Während des Falkland-Krieges waren es US-Satellitenbilder, die Großbritannien einen schnellen Sieg ermöglichten. In den zurückliegenden Kriegen kämpften die Amerikaner und die Briten mit einer Leichtigkeit zusammen, wie es sie nie mit anderen Ländern gegeben hatte. Von militärischen bis hin zu geheimdienstlichen Operationen waren die beiden Länder so eng aufeinander abgestimmt, wie es sich nur souveräne Nationen erlauben können. Unabhängig davon, wie halsstarrig die USA gegenüber dem Empire waren, kämpften die beiden Länder ein Jahrhundert lang gemeinsam gegen die Deutschen und trotz Reibereien mit den Franzosen oder anderen Verbündeten. Kürzlich schickten die Briten einen Flugzeugträger zur Unterstützung der US-Operationen in den Westpazifik.
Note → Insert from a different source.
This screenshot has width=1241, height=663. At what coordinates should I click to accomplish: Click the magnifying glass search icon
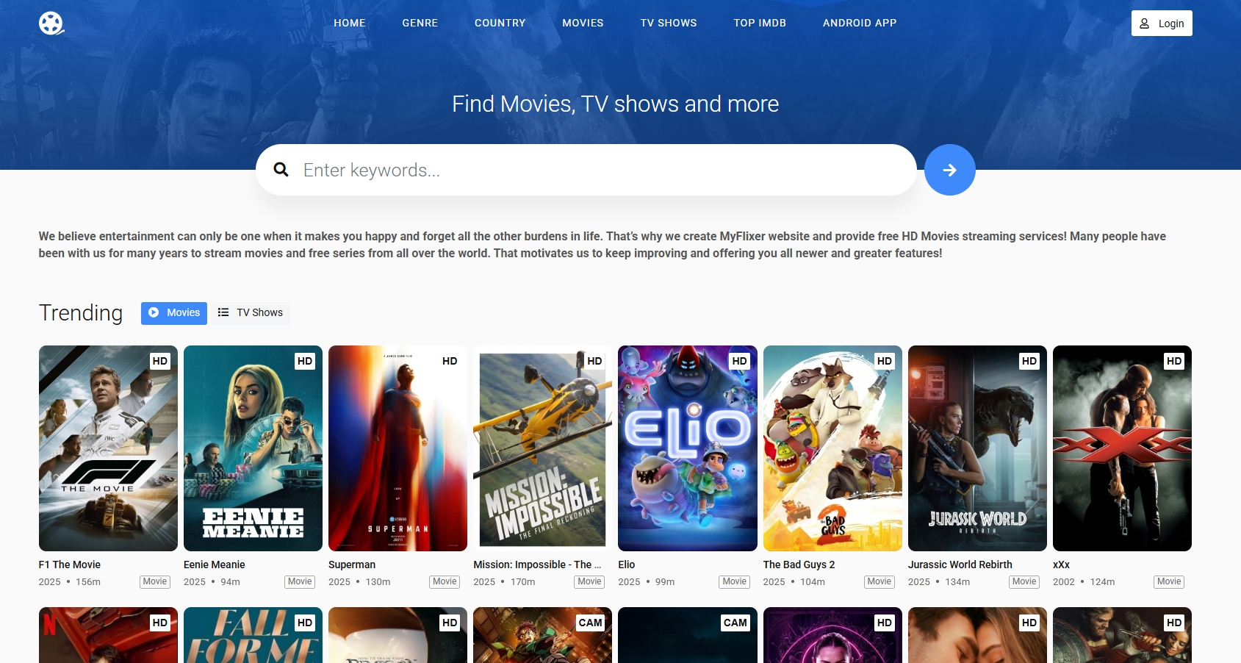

Die Allianz der Briten und Amerikaner geht aber noch tiefer. Gemeinsam sind sie Teil der „Five Eyes“, einer Gruppierung von fünf Staaten (die anderen sind Australien, Kanada und Neuseeland), die sich dem Austausch von Geheimdienstinformationen verpflichtet haben. Militärische Zusammenarbeit ist wertvoll, aber nicht außergewöhnlich. Die Bereitschaft dieser fünf Länder hingegen, einander Einblick in die gesammelten Geheimdienstinformationen zu gewähren, ist außergewöhnlich. Sie folgt auch der militärischen Zusammenarbeit. Die Kanadier wechseln sich mit den Amerikanern bei der Führung des North American Aerospace Defense Command ab. Die Australier operieren in der gleichen Region wie China. Die Neuseeländer tauschen (mit minimalen Kräften und weitaus mehr Vorsicht) Geheimdienstinformationen aus. Aber alle diese fünf Länder haben in den Weltkriegen und anderen Konflikten gekämpft.

Die „Five Eyes“

Wenn man die Frage stellt, wo sich Großbritannien verortet, ergeben sich folgende Antworten. Erstens: Handel ist wichtig, aber die nordamerikanischen Märkte sind genauso groß wie die EU. Zweitens ist Kontinentaleuropa höchst unberechenbar und häufig unbeständig, während Großbritanniens Präsenz in der Nato es in Europa an der Seite der Vereinigten Staaten und damit bedeutend hält. Und schließlich fokussieren sich die „Five Eyes“-Länder auf etwas, das oft wichtiger ist als alles andere: Krieg und seine Verhinderung durch Geheimdienstinformationen.

Die Probleme mit Irland, Schottland und Wales werden sich wahrscheinlich in Grenzen halten. Großbritannien ist nicht mehr der Herrscher über ein globales Imperium. Es ist nicht mehr in der EU und muss sich folglich mit anderen zusammenschließen. Die „Five Eyes“ als geheimdienstliche und militärische Allianz ist bereits existent und muss nicht verhandelt werden. Das Bündnis ist so locker, dass niemand verpflichtet ist, mehr zu tun als Informationen auszutauschen. Diese fünf Nationen können eine Kraft sein, mit der man rechnen muss, ebenso wie ein Markt, der bereits geteilt und bereitwillig geöffnet wird. Und jedes Land hat ein Interesse daran.

Man darf nie zu enthusiastisch sein. Reibung liegt in der Natur der Sache. Aber diese Allianz besteht bereits, und sie auf die Wirtschaft auszudehnen (mit vielen bereits bestehenden Freihandelsabkommen) ist der logische nächste Schritt.